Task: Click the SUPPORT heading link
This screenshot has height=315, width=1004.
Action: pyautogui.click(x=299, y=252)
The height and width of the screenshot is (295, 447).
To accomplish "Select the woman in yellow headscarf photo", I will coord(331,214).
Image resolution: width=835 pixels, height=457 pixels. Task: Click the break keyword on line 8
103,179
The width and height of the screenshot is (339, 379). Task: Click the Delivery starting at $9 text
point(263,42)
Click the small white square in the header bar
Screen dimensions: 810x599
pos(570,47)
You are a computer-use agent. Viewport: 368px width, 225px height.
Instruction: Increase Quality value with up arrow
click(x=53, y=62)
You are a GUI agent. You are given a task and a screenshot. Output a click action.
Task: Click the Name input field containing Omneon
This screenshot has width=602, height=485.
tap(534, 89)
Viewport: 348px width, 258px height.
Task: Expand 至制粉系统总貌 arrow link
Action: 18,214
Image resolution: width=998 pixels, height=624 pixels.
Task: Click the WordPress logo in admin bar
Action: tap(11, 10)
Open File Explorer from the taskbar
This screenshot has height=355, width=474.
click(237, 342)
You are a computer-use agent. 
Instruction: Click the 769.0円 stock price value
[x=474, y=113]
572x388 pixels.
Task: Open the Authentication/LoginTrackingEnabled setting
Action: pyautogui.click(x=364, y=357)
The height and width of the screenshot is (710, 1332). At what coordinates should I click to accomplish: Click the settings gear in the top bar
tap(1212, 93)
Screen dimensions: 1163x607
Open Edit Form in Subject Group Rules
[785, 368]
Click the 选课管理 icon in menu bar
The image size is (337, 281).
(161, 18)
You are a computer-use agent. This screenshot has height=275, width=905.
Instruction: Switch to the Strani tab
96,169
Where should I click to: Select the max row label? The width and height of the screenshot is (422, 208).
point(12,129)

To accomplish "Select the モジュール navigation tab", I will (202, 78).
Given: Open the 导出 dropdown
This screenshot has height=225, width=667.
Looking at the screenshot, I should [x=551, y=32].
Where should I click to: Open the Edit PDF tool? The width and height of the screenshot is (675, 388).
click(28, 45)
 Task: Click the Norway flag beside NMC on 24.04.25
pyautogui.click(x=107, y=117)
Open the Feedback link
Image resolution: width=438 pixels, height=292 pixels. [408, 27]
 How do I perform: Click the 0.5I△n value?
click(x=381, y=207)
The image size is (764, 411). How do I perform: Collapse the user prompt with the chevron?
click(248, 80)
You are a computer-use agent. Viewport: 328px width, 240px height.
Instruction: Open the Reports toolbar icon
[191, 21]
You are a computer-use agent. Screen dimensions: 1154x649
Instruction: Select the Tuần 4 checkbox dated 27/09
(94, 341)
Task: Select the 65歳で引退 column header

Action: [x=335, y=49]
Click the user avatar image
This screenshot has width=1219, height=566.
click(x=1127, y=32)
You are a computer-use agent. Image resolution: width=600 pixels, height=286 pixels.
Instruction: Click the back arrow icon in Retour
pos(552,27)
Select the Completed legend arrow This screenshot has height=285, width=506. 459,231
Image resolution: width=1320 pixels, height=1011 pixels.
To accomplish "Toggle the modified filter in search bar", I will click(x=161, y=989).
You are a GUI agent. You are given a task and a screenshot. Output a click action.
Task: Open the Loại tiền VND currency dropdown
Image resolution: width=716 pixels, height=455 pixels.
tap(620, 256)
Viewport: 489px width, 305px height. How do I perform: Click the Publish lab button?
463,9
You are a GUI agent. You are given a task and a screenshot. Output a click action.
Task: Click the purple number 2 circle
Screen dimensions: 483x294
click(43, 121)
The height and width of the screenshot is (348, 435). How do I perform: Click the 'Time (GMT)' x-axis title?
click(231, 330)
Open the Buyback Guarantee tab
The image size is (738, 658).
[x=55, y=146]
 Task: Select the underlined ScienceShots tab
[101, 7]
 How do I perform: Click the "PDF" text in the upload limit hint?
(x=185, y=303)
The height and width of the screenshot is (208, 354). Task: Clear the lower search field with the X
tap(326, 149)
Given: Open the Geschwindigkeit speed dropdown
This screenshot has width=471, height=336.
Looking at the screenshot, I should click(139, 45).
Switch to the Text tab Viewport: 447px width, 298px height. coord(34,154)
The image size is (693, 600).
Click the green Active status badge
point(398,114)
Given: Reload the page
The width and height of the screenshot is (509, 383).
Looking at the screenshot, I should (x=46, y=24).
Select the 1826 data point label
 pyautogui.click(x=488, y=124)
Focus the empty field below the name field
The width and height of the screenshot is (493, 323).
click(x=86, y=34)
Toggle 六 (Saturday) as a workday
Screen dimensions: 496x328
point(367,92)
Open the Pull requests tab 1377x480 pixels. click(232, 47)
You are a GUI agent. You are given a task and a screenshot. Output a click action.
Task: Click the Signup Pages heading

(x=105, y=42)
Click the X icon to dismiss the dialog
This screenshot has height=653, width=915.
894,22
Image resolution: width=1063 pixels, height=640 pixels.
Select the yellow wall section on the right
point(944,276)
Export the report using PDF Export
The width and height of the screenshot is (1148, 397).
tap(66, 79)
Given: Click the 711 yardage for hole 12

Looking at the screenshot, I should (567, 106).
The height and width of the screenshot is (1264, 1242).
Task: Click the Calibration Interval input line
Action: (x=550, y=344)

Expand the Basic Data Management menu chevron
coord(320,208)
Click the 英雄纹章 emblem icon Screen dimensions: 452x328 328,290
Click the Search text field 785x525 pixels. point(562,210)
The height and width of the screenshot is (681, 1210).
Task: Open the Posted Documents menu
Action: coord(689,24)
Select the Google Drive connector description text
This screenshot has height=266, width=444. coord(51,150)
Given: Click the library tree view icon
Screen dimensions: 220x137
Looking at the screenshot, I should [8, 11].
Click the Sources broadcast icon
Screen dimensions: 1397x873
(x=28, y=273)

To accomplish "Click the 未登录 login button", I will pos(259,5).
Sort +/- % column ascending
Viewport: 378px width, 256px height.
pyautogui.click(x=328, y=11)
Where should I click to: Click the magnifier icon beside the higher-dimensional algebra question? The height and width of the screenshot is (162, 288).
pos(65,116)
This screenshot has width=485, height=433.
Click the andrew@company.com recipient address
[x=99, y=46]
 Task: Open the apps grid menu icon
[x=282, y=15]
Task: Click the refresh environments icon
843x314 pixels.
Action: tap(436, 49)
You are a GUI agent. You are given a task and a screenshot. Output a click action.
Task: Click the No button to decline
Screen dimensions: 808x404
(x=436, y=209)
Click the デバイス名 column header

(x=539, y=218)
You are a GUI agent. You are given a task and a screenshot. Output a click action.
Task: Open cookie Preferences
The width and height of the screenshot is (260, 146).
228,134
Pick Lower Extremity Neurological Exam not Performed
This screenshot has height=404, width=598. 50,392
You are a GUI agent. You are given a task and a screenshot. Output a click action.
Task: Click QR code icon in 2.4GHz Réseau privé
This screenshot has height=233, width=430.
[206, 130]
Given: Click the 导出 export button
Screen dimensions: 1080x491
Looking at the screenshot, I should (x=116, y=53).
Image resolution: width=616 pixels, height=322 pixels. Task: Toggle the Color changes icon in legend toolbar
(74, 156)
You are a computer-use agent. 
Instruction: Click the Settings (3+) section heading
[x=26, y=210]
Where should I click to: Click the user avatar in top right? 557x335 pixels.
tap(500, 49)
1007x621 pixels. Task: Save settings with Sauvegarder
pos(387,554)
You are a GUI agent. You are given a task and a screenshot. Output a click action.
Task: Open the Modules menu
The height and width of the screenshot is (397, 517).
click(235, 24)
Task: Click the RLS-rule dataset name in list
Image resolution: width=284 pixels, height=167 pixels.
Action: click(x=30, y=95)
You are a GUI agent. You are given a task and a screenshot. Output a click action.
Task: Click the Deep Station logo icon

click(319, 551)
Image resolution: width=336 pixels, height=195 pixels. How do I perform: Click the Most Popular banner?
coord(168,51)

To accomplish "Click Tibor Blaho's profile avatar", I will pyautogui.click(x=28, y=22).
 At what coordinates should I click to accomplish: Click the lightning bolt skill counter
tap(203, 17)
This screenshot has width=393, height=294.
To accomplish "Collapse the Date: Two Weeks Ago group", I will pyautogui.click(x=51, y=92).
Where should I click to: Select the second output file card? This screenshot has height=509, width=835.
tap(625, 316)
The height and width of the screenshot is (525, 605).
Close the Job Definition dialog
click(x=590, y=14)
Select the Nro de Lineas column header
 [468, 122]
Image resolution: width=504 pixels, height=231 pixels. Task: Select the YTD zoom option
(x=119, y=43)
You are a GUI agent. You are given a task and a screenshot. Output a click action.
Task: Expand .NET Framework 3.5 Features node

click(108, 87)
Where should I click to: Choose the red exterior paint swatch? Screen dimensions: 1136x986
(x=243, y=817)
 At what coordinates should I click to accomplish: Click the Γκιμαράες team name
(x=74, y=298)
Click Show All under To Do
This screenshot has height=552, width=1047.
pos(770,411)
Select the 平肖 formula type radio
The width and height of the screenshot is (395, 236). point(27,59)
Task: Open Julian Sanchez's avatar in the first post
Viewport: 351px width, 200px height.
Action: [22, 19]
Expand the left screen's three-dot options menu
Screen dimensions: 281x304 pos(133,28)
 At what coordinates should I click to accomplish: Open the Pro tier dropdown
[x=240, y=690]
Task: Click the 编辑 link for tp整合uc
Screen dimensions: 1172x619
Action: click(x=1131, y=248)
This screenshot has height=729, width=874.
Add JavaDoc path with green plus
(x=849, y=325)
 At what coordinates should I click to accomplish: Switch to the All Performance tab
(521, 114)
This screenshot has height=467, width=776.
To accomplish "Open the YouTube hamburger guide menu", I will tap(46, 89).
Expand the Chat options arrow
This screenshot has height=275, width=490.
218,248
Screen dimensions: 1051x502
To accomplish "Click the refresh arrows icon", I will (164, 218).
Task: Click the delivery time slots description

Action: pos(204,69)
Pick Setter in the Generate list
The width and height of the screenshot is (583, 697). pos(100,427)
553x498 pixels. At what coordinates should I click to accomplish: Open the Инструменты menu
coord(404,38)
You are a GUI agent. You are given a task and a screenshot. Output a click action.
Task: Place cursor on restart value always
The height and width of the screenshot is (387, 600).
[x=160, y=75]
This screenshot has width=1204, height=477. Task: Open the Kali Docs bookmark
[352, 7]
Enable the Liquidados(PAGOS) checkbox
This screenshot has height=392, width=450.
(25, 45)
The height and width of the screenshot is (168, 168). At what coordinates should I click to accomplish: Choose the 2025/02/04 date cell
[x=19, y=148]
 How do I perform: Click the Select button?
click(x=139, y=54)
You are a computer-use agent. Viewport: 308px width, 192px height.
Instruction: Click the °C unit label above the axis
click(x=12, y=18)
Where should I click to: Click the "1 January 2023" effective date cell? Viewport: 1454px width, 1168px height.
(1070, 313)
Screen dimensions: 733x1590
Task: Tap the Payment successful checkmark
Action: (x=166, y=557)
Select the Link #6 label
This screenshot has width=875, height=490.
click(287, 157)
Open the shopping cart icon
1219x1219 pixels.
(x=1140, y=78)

◆ EXERCISE DIRECTIONS: Show every line above where "refresh" is found.

◆ RESULT OF THE EXERCISE:
Task: Click the refresh environments icon
To accomplish "Click the refresh arrows icon", I will (164, 218).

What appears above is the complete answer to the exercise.